- _Selected passage_
********

Protestors Have Jumped the Shark

‘Jump the shark” is an American pop-culture expression that derives from a 1977 Happy Days sitcom episode; it describes a moment of decline. At a certain point, a TV show becomes so predictable, empty of ideas, and gimmicky that in desperation its writers will try anything — like the character “The Fonz” jumping over a shark on water skis — just to keep on the air.

Contemporary protestors have reached that moment, when demonstrations exist for demonstrations’ sake, without any consistent or coherent agenda of dissent.

At a recent forum on political correctness at the University of Massachusetts, three invited guest speakers were shouted down by protestors in the audience. A video of one shouter went viral. In the manner of a two-year-old, she threw a loud temper tantrum, interrupting the speakers, screaming obscenities, and repeatedly yelling, “Keep your hate speech off this campus!”

How does one stop ‘hate speech’ by bellowing out four-letter obscenities to disrupt free expression at a university?
How does one stop “hate speech” by bellowing out four-letter obscenities to disrupt free expression at a university? The childish protestor then proved that she had jumped the shark when she finished by screaming, “Stop treating us like children!”

********

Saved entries
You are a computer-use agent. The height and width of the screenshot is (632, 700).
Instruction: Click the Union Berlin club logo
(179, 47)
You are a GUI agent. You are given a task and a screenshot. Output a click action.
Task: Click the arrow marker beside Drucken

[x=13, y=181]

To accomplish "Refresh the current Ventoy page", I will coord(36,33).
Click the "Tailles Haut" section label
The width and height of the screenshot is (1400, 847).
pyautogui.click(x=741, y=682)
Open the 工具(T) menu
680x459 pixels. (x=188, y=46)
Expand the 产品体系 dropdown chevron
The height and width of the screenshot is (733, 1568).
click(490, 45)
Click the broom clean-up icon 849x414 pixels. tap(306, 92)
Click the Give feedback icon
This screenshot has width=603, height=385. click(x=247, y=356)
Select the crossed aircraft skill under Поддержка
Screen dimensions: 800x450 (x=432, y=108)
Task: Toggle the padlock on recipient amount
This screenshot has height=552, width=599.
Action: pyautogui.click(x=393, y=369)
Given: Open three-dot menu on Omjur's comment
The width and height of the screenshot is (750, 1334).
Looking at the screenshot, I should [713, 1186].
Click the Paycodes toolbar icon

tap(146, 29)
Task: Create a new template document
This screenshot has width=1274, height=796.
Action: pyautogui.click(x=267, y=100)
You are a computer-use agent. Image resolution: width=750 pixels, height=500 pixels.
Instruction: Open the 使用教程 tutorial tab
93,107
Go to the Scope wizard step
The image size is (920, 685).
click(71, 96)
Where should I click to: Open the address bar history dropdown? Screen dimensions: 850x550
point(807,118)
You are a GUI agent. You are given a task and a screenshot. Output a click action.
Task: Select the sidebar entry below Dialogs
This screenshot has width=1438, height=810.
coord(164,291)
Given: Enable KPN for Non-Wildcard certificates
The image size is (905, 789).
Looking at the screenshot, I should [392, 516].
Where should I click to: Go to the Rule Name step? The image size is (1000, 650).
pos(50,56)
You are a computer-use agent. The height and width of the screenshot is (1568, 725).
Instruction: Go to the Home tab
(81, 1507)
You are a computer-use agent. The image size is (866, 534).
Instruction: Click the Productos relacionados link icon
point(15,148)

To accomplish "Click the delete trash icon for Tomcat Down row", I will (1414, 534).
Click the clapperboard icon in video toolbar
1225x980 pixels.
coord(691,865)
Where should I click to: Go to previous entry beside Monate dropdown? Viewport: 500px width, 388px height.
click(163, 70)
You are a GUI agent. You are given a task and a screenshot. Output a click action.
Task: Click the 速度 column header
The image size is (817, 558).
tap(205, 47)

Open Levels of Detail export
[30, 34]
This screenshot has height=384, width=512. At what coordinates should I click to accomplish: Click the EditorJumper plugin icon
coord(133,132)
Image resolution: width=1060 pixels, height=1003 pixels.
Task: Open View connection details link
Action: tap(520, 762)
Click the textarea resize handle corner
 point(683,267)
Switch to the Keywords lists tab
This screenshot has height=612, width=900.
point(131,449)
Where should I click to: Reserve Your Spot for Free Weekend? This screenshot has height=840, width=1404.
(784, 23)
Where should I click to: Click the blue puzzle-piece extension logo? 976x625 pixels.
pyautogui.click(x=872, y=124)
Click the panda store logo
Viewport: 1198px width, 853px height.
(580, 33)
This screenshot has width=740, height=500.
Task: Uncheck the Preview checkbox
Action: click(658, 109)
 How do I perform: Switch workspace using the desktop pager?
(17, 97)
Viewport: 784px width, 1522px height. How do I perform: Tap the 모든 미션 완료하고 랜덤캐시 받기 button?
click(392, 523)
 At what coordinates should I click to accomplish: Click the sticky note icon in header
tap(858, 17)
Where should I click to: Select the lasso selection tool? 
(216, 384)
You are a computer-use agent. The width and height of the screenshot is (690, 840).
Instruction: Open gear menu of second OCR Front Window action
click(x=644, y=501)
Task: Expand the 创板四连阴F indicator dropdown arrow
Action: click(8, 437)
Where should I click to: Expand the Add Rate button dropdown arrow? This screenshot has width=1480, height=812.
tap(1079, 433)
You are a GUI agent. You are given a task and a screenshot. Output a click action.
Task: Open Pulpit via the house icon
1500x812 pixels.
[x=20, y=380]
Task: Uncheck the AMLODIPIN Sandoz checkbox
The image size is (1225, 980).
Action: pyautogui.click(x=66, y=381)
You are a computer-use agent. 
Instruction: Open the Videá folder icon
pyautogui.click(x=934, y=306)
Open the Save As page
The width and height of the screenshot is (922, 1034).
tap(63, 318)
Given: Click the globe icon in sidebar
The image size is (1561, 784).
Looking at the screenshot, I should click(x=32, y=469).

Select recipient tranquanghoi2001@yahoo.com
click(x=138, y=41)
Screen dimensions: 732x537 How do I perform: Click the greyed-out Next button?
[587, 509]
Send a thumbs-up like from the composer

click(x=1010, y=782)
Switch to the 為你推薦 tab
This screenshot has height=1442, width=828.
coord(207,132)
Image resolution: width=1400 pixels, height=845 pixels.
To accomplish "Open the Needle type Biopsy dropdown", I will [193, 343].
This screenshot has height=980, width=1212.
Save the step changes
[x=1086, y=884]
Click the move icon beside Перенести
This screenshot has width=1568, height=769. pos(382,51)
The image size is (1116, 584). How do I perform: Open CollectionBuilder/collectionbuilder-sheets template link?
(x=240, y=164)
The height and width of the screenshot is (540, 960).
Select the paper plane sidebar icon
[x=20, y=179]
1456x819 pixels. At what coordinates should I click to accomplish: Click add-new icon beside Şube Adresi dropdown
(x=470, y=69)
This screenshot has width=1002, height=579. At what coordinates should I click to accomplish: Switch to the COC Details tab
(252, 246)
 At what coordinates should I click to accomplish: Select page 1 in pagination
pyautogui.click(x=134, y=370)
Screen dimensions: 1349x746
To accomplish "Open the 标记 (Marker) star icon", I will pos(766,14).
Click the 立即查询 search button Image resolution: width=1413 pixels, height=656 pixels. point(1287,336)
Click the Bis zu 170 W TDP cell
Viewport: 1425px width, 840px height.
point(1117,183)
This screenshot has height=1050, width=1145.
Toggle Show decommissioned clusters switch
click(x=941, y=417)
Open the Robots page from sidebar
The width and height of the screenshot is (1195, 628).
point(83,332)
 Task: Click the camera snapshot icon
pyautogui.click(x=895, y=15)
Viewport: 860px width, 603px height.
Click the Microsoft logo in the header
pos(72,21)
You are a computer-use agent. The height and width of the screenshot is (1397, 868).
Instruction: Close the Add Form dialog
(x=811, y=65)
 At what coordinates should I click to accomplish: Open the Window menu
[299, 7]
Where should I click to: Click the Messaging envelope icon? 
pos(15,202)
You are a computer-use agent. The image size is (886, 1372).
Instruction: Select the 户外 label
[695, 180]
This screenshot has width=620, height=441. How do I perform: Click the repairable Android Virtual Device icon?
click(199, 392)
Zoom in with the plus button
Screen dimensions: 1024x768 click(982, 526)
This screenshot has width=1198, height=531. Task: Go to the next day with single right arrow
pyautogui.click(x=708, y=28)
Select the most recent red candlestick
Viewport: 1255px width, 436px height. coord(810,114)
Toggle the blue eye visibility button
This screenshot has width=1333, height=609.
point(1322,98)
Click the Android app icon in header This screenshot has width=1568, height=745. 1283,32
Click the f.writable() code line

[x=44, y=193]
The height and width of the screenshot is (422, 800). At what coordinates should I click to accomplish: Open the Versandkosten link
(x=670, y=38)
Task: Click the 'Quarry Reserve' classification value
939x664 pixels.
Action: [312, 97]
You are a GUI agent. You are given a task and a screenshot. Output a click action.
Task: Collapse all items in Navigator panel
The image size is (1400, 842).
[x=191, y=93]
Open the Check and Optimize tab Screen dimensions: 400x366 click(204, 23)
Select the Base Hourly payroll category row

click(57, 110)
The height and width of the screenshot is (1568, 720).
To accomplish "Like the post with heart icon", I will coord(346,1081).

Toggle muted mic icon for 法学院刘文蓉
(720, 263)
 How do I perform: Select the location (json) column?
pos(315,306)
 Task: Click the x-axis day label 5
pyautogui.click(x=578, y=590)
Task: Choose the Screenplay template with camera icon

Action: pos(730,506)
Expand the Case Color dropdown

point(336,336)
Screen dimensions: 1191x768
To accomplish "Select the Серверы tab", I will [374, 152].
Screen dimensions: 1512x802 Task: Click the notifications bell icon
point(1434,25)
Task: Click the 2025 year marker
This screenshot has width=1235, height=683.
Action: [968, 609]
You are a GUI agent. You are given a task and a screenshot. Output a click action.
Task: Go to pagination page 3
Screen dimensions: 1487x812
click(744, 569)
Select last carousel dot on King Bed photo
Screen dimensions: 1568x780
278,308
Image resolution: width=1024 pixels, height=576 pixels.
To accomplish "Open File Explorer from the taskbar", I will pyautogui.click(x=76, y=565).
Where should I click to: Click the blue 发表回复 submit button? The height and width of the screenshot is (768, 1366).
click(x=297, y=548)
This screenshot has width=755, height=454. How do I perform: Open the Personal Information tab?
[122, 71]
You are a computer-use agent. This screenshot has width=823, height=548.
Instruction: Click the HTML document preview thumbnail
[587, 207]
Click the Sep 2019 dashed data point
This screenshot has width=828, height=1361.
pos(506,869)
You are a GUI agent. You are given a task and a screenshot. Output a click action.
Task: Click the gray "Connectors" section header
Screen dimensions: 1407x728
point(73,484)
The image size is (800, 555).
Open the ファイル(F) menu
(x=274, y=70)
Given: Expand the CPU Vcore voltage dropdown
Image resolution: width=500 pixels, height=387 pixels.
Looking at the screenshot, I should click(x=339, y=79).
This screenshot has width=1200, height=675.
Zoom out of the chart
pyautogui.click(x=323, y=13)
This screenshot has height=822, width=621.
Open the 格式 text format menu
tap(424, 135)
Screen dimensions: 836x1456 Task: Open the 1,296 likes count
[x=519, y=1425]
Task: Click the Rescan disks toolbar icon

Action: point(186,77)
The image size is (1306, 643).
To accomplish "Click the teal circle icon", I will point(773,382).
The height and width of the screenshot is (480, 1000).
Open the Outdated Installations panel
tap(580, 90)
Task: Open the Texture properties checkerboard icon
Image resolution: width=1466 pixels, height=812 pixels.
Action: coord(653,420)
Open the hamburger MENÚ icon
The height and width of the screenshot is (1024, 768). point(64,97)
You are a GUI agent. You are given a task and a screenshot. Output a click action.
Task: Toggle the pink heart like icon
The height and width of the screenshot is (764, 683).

********

- _Problems to solve_
• A. Copy the part of the protestors piece from "Protestors Have Jumped" to "on the air." word for word.
• B. According to the protestors piece, what TV show and year does the expression "jump the shark" come from?
• C. In the protestors piece, the sentence beginning "In the manner of a two-year-old" describes the shouter's behavior. List every action that sentence names.

- _Answers given_
• A.
Protestors Have Jumped the Shark

‘Jump the shark” is an American pop-culture expression that derives from a 1977 Happy Days sitcom episode; it describes a moment of decline. At a certain point, a TV show becomes so predictable, empty of ideas, and gimmicky that in desperation its writers will try anything — like the character “The Fonz” jumping over a shark on water skis — just to keep on the air.

• B. A 1977 episode of the sitcom Happy Days.

• C.
- Threw a loud temper tantrum
- Interrupted the speakers
- Screamed obscenities
- Repeatedly yelled, "Keep your hate speech off this campus!"